Russia Sanctions

As they were leaving town for the July 4th recess, the Senate passed a slightly modified Russian sanctions bill by a 98-2 margin that calls for reprisals for Russian meddling in the 2016 election. The bill had been forwarded to the House, where it faces an uncertain future, but on parliamentary grounds the House asked the Senate to revise three words so the bill would not run afoul of procedures that demand that bills dealing with revenue originate in the House of Representatives.

The bill takes the sanctions imposed by President Obama by executive order and turns the them into law.
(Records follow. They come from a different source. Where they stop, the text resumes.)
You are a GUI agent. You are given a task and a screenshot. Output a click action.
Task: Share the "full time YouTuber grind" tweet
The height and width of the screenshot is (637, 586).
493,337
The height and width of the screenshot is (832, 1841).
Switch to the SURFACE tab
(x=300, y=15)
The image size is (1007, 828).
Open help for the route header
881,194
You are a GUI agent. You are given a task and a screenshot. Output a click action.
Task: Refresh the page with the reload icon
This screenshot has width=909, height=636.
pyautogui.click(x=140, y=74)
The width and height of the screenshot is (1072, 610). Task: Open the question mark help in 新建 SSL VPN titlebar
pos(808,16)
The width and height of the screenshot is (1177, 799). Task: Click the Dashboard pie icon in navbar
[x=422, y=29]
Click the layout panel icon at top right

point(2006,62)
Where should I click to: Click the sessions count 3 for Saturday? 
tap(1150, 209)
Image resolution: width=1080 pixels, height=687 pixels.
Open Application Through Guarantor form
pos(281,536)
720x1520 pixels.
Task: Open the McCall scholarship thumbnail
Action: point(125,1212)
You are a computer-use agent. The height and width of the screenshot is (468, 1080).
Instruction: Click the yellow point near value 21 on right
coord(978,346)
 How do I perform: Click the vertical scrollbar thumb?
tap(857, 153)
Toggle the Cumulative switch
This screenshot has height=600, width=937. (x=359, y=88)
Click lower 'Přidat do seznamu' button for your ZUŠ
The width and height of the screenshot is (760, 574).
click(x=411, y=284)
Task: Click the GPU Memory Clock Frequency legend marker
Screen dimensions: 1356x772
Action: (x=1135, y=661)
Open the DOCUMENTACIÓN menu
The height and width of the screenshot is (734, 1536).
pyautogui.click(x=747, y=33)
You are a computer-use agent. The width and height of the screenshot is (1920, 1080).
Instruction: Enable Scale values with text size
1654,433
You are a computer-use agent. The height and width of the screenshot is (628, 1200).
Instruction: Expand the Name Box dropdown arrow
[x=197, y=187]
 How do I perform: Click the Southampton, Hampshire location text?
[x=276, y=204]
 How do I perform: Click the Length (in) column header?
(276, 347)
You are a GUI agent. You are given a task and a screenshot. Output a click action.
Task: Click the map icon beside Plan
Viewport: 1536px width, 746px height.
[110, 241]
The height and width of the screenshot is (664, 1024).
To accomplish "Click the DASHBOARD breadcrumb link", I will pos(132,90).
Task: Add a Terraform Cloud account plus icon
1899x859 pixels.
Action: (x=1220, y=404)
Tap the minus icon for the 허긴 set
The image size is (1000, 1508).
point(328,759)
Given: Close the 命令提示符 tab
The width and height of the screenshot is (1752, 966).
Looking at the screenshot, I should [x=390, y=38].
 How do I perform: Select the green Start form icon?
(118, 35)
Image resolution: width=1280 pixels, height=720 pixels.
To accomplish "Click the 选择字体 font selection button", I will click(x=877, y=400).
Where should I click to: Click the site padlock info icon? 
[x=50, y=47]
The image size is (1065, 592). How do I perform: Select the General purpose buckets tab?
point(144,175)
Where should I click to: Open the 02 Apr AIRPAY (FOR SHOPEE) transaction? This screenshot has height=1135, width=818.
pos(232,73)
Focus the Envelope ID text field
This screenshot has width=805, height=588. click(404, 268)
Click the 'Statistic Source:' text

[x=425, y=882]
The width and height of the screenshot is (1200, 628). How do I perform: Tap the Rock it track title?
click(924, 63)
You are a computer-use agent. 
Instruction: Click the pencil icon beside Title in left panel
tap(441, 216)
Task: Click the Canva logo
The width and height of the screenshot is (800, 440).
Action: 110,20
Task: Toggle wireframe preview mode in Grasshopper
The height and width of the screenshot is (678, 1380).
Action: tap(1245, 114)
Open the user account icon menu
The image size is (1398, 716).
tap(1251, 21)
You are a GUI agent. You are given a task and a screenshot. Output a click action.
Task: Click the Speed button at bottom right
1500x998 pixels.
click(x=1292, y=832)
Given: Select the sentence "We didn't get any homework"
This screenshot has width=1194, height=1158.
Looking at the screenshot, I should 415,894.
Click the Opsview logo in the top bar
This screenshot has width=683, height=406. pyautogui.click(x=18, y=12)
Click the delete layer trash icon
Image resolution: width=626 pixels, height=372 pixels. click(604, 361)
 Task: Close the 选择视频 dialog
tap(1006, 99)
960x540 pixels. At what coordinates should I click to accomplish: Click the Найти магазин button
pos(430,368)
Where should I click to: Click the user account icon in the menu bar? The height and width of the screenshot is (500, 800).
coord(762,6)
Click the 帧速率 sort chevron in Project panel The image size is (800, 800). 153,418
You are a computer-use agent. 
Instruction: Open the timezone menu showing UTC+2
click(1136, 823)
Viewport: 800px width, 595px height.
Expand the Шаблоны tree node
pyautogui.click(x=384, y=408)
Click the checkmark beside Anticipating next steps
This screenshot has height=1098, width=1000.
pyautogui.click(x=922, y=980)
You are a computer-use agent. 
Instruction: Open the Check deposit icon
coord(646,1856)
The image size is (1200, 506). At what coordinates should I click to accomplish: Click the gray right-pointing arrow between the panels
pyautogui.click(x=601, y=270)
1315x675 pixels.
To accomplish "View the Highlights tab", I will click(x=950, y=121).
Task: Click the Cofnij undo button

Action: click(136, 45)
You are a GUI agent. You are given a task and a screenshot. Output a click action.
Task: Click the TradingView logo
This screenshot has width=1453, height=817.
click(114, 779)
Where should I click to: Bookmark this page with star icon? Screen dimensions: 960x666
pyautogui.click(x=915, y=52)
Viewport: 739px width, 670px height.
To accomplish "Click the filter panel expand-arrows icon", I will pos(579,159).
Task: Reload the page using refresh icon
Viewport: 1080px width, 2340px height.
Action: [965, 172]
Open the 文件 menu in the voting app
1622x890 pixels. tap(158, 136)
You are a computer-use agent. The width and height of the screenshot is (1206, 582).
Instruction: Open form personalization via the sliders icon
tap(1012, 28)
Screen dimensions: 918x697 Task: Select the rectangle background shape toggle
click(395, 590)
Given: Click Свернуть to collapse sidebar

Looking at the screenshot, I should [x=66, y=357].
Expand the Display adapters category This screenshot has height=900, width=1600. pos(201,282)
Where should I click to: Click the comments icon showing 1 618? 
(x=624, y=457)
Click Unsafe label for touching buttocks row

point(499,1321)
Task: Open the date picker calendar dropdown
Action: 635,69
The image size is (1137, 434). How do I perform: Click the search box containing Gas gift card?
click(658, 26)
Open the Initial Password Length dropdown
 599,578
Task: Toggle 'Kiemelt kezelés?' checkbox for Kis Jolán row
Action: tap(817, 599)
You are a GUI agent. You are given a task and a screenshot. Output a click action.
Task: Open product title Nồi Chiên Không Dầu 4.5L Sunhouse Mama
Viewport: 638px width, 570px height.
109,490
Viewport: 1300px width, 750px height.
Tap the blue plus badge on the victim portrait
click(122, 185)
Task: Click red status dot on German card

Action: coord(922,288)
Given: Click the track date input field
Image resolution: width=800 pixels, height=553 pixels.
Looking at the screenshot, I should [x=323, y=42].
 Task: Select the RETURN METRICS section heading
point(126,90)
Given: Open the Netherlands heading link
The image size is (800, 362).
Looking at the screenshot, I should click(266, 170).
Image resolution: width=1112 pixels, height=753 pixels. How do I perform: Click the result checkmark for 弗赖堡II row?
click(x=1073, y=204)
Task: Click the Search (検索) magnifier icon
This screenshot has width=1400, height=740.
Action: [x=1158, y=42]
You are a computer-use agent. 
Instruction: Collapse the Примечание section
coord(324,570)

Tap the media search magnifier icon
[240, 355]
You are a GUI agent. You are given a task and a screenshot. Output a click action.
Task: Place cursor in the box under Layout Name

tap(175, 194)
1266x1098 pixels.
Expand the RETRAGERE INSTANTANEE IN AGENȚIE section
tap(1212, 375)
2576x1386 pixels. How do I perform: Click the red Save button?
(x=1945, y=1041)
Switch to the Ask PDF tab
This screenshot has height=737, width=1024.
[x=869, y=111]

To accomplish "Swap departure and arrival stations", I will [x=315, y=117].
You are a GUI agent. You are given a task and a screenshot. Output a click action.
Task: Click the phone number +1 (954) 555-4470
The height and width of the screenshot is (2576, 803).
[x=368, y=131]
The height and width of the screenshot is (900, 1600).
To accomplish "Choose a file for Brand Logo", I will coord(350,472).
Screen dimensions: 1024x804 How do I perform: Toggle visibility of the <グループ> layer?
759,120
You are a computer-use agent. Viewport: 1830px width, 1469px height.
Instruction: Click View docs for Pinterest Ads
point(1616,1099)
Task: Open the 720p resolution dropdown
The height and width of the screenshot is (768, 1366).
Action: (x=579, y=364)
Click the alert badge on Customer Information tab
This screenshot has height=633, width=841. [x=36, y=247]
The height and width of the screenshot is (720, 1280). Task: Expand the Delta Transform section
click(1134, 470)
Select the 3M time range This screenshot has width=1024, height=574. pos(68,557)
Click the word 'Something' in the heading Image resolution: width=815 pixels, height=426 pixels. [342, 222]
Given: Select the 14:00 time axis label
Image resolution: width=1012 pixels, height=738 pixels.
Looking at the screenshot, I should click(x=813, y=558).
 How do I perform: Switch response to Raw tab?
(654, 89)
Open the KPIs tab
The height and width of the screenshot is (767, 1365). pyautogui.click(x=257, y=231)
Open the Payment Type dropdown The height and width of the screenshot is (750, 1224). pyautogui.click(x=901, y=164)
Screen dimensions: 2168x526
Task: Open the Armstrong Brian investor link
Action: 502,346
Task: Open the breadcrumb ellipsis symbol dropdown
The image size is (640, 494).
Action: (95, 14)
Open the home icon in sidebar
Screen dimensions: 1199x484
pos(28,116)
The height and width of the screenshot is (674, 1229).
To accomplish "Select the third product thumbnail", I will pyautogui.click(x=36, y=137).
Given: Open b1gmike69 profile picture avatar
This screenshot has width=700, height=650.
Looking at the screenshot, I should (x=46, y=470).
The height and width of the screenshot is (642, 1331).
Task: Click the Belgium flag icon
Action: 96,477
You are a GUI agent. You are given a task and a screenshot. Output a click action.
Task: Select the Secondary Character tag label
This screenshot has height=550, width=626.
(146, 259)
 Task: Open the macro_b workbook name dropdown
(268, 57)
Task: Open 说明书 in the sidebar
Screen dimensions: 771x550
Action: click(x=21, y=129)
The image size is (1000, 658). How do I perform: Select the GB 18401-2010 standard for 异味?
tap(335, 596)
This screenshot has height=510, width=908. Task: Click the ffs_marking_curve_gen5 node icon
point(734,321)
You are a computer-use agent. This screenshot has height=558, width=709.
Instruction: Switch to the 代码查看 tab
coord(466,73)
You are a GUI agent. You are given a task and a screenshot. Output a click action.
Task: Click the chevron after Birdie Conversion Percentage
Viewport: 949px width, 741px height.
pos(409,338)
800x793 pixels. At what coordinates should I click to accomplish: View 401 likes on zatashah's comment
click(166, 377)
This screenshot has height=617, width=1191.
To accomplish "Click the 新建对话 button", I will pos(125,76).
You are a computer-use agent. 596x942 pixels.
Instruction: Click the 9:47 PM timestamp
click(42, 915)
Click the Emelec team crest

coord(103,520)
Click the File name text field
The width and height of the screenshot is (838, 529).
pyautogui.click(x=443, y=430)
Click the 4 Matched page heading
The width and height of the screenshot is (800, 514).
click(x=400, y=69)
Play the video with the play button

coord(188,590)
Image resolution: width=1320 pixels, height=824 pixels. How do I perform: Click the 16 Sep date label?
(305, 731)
While the sanctions focus primarily on Russian oil and gas interests, they also include a requirement that Trump seek approval from Congress before easing sanctions on Russia. That requirement has drawn criticism from the White House and from some members of the House who would like to give the president latitude to ease sanctions if doing so would create an opportunity to work with Russia on a peaceful solution in Syria or other counter-terrorism efforts.

Senate Minority Leader Chuck Schumer (D-NY) urged his colleagues in the House to act quickly and decisively: “It’s critical, critical that Congress speak in a loud, clear and unified voice to President Putin. I want to put the House on notice. If they water down this bill, weaken the sanctions, add loopholes to the legislation, they will find stiff resistance here in the Senate.”

Because of the July 4th recess, the House will not take up the bill until they return in a few weeks – it’s unclear if they will pass it or what President Trump will do if it reaches his desk.

It is notable, however, that 98% of the members of the United States Senate seem disinclined to trust President Trump to make decisions in the best interest of the U.S. and average Americans when it comes to Russia.